* _TASK_
In the records that follow, find each line with the word "button" and copy it.

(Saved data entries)
*** Begin section ***
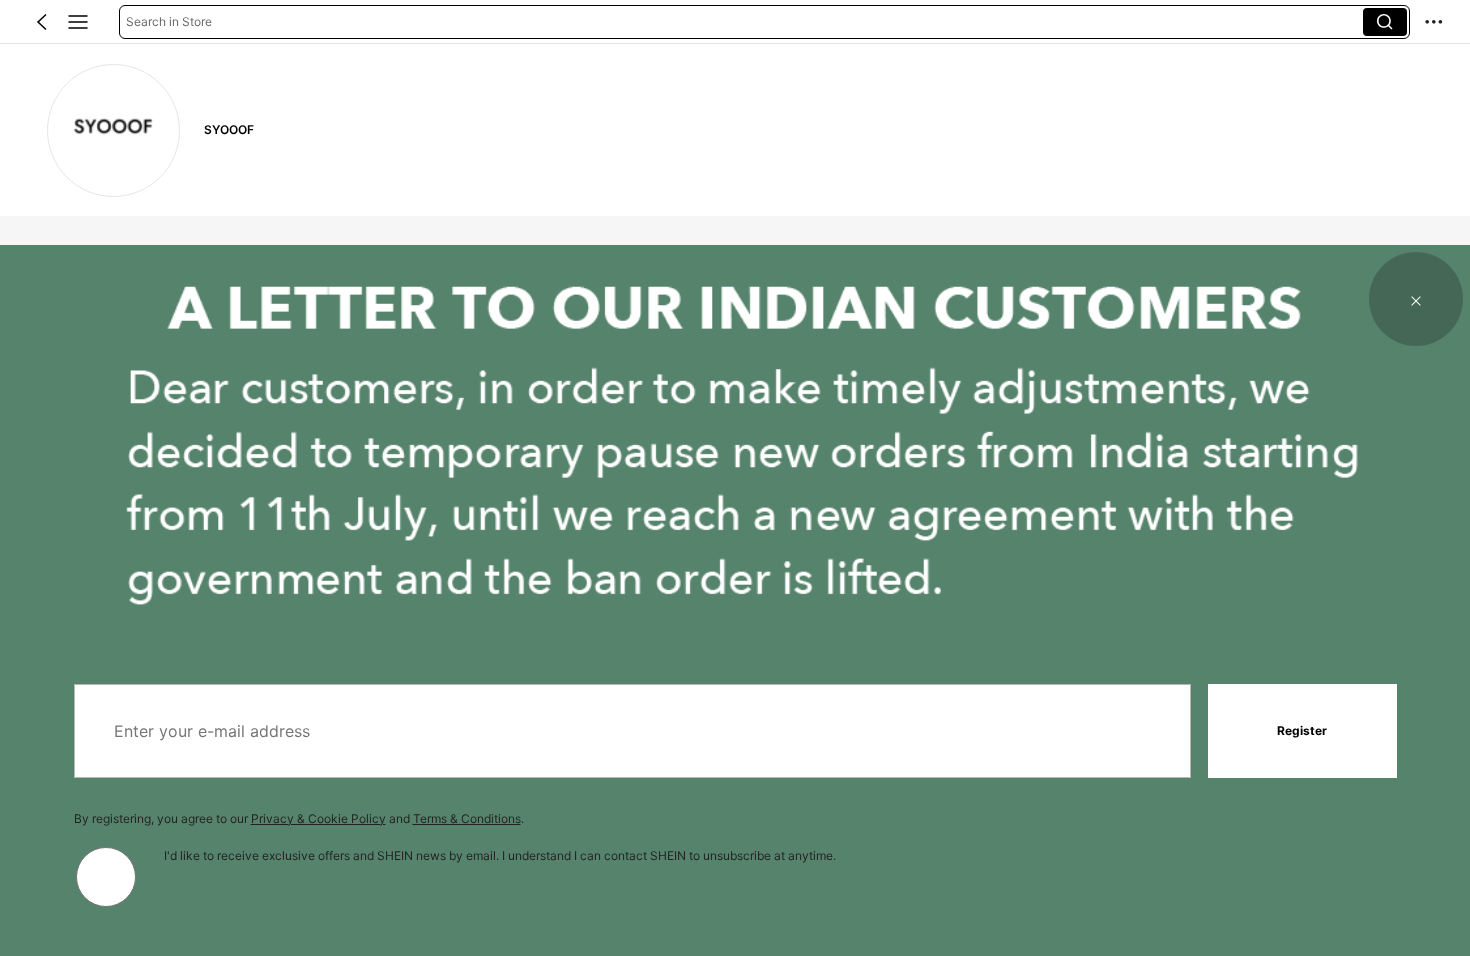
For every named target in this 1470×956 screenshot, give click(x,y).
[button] (42, 22)
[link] (113, 130)
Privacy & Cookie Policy (318, 818)
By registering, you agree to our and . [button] (299, 818)
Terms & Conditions (467, 818)
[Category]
*** End section ***
* _EXERCISE SOLUTION_
[button] (42, 22)
By registering, you agree to our and . [button] (299, 818)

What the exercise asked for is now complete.